We’re pretty sure we missed a few other jobs he filled.
Even during many of his years practicing as a lawyer Nick carried on the family business, serving as Director of Frontczak Funeral Home, formerly located here in Hamtramck at the corner of Brombach and Florian. A dentist’s office now operates at the location (and oh, what an irony: who hasn’t wished being dead rather than go through a root canal?).
Nick’s dad, Stanley, was the subject of his call.
Nick hosted a gathering Wednesday evening in honor of his dad who died 25 years ago at the too-early age of 70.
But the get-together was much, much more than that. Stanley Frontczak was a member of what is now commonly referred to as “The Greatest Generation.”
Those were the folks who grew up in the depression and then survived the rigors and – for too many – horrors of World War II.
To hear Nick tell his dad’s incredible story, you can’t help but get goose bumps. Stan was truly a self-made man. His life experience included enlisting in the Army Air Force when war broke out in 1941 (well, for America at least) even though he had a legitimate medical condition to sit that war out.
Through grit and determination, Stan became a bombardier for a B-24 “Liberator” and saw action in the Pacific Theater of War.

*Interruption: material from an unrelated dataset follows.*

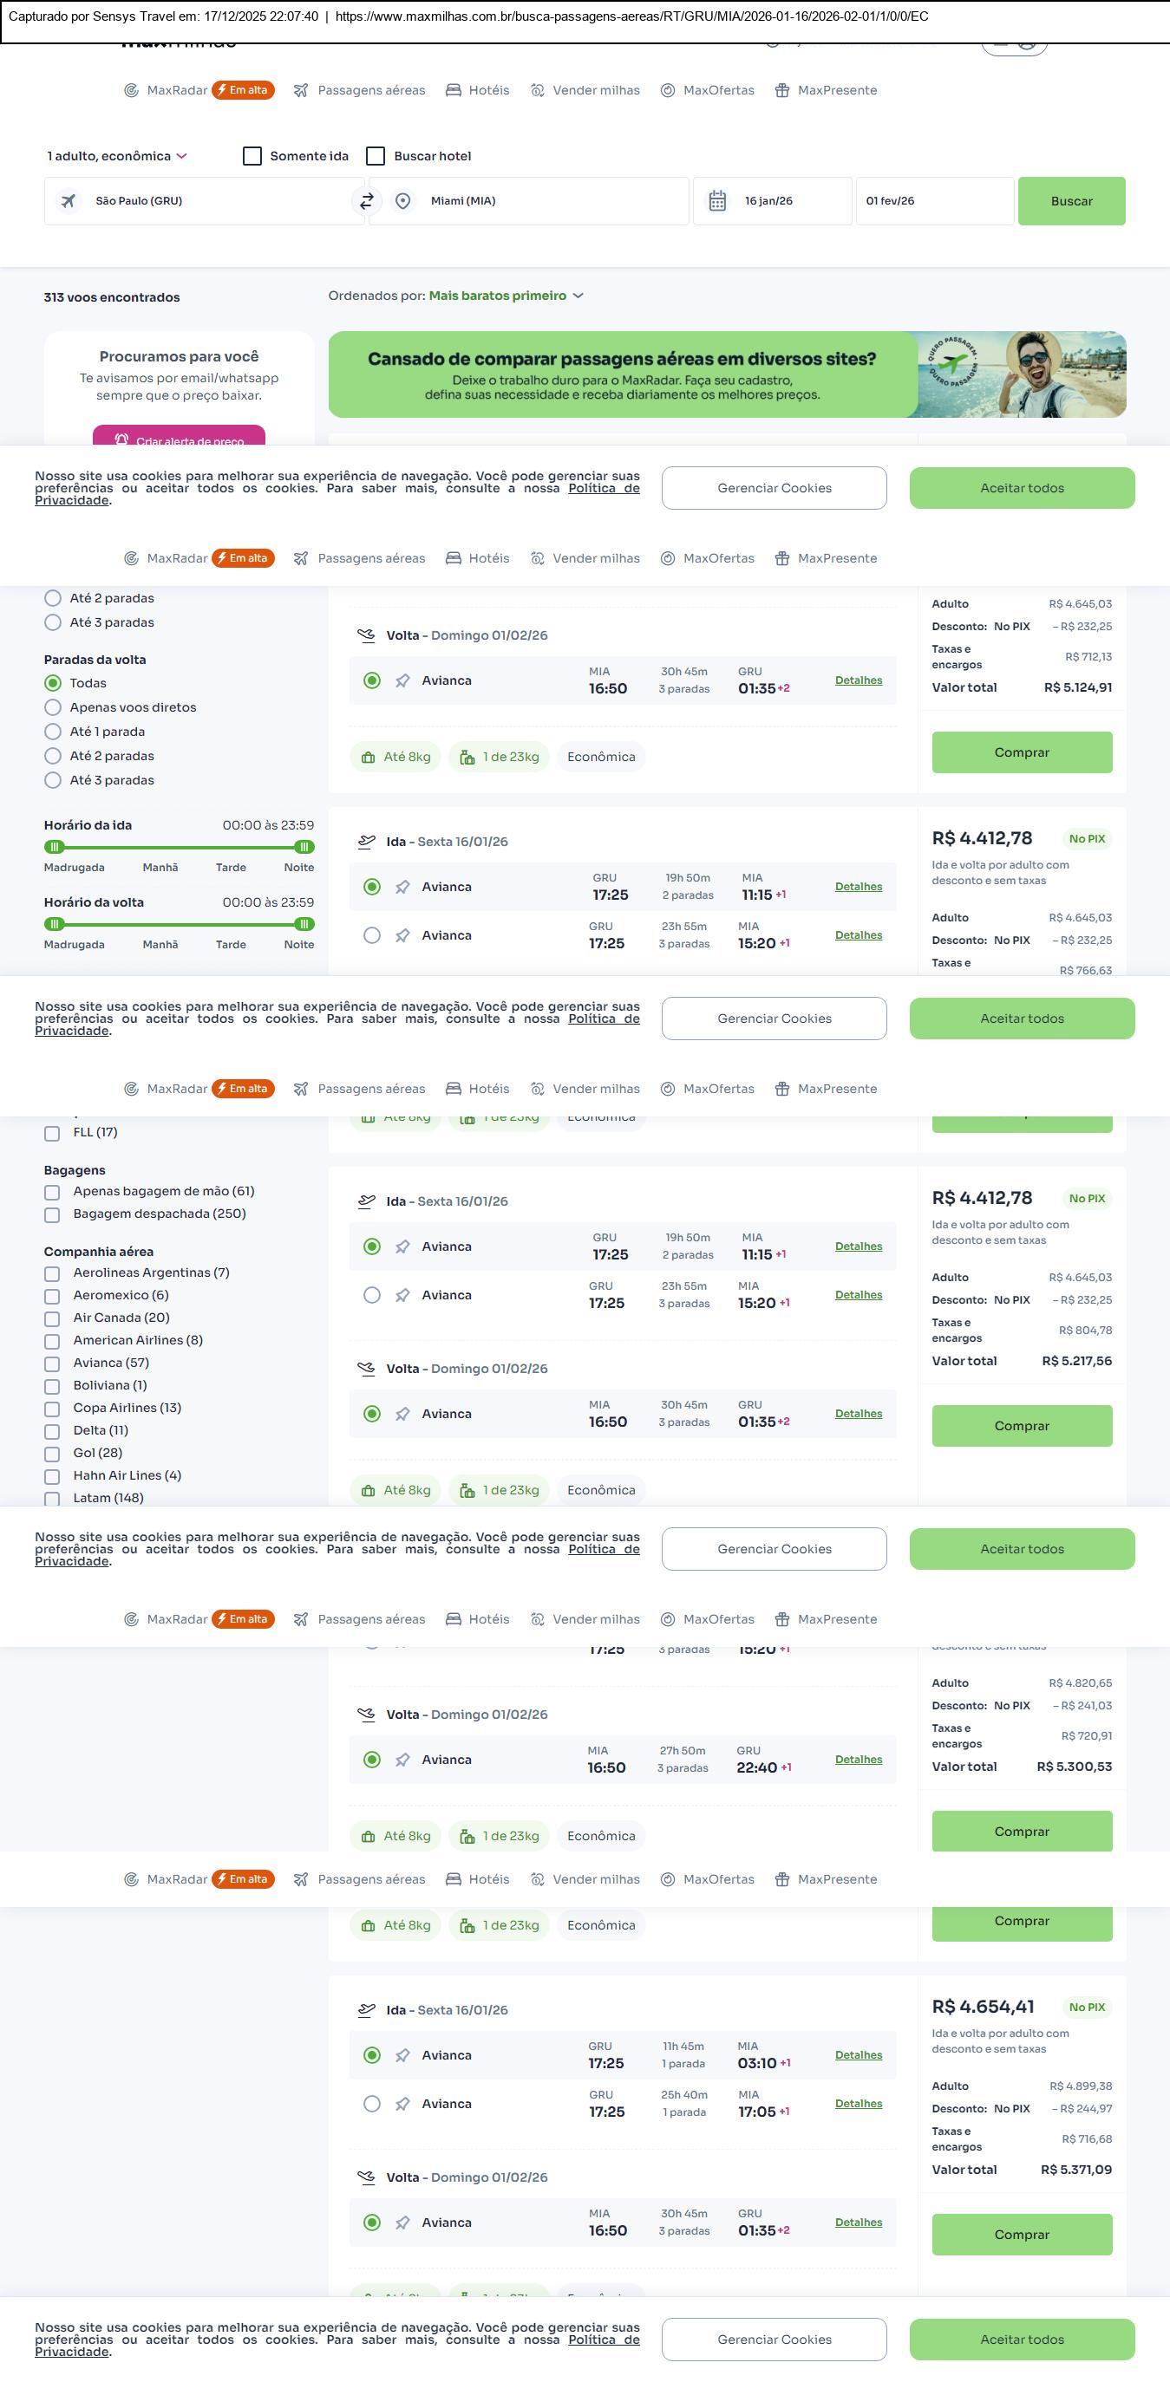
Task: Choose the 25h 40m Avianca outbound flight
Action: coord(372,2104)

At Nick’s Jos. Campau office, he unveiled his memorial wall to Stan, which included photos of his dad in the war, family photos and his dad’s Army Air Force uniform, still looking as new as the day it was issued.

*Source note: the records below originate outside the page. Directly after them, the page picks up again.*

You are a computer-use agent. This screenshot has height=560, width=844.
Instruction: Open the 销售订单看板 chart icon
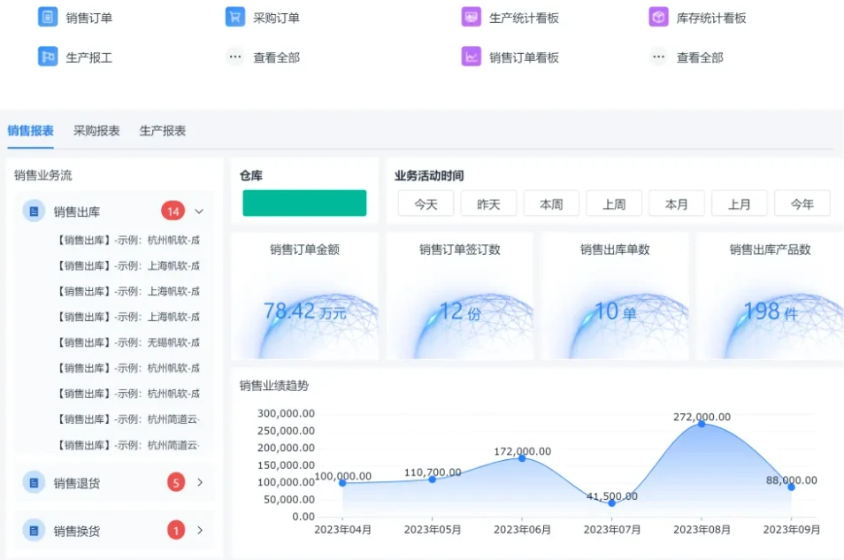(x=472, y=57)
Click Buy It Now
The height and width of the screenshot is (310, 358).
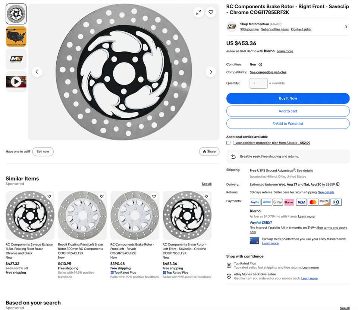pos(288,98)
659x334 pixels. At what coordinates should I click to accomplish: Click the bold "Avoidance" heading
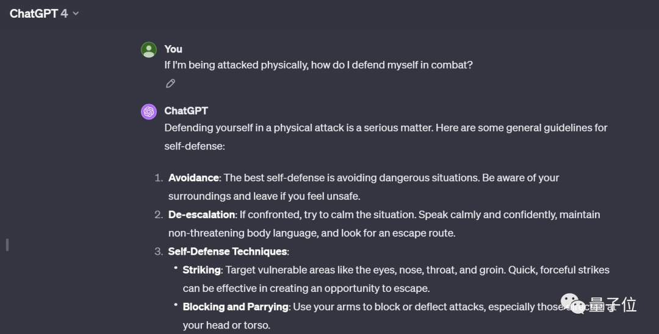[x=193, y=178]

There aren’t many WWII vets left today – most still living are in their 80s or 90s — but there are volumes of books and movies about this special generation.
Why are they so special?
It’s because they endured a lot of sufferings and hardships to save this world and civilization from forces of pure evil.
And they didn’t complain a bit (well, from what we hear, maybe a little about having to eat spam).

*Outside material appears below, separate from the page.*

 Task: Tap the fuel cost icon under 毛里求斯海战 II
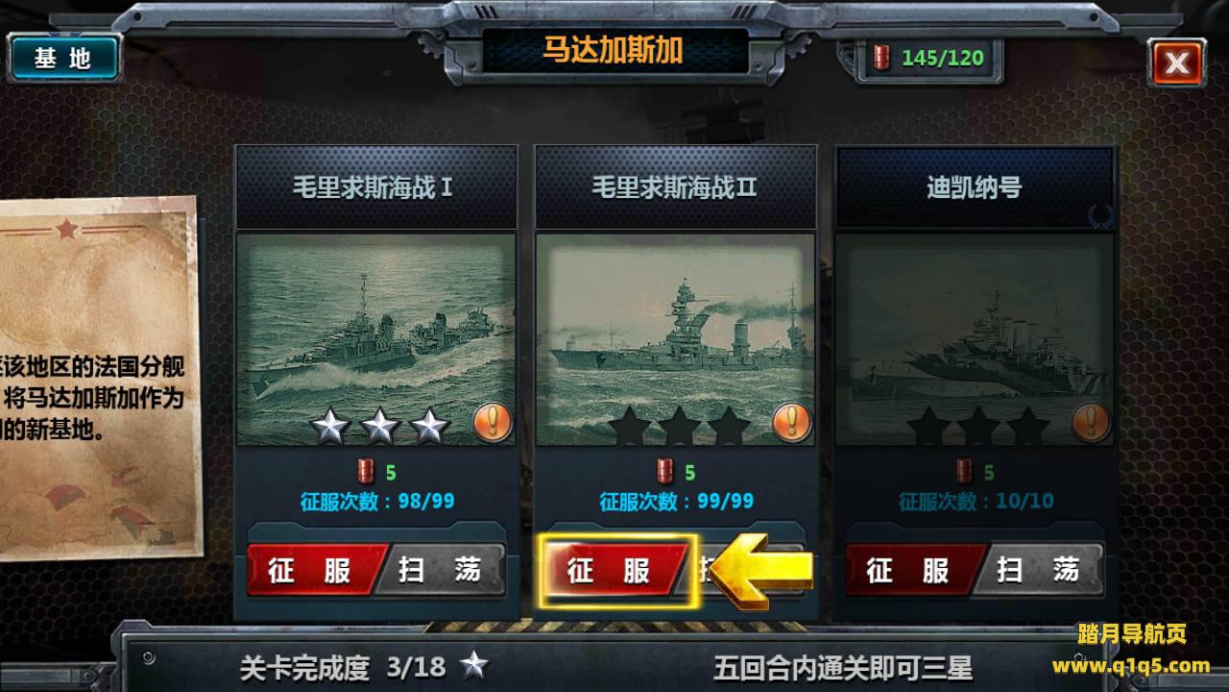pos(664,472)
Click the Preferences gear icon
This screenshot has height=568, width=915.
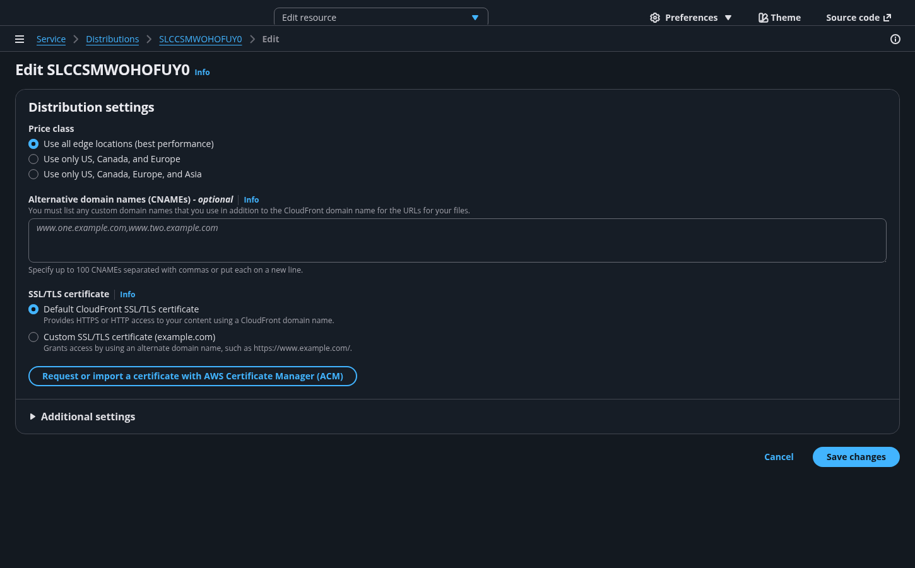click(x=655, y=18)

For many vets, no matter what branch of the service they were in, chances were good that you got wounded (or worse). Stan was no exception. He was injured by shrapnel in his back and shoulder.
Nick’s memorial wall was pretty impressive, and to the historian in one, it also told the story of the American-immigrant family. Not surprisingly, Hamtramck Historical Commission Chairman Greg Kowalski was on hand, and was fascinated by the display. By the gleam in his eye, you could tell he was wishing one day to have part of this collection in the city’s historical museum.
Also on hand were Jerry Dettloff, the city’s former Economic Development Director, Buck Jerzy, an organizer of the Polish Sports Hall of Fame, attorney Gerald Kaminski, Hamtramck Judge Paul Paruk and a handful of others that Toast of the Town is not familiar with (sorry folks).
As one can imagine, Nick said putting the memorial together “was difficult for me to do.”
The emotions of compiling all these memories must have presented a challenge.
At one point, everyone gathered together while Nick talked about the history of his mother and father and their respective parents.
After the war, Stan, like so many veterans, wasted no time getting back to regular life and starting up his career. Stan married and later graduated from Wayne State’s mortuary program in 1949 — at that time it was the largest graduating class – and included several Hamtramck funeral directors.
At one time Hamtramck had about a dozen or so funeral homes, each close to a local Catholic Parish. But times change, and in recent years, Nick said, “they are fading fast.”
Fading fast. That’s something happening in Hamtramck in many aspects – generations, businesses, neighborhoods. But on the other side of that coin, Hamtramck has always been in a state of change and morphing into something new.
It’s up to every generation to make their mark.
Nick’s generation and his dad’s are pretty special, and something to truly toast to.
Thanks, Nick, for a very special evening out on the town.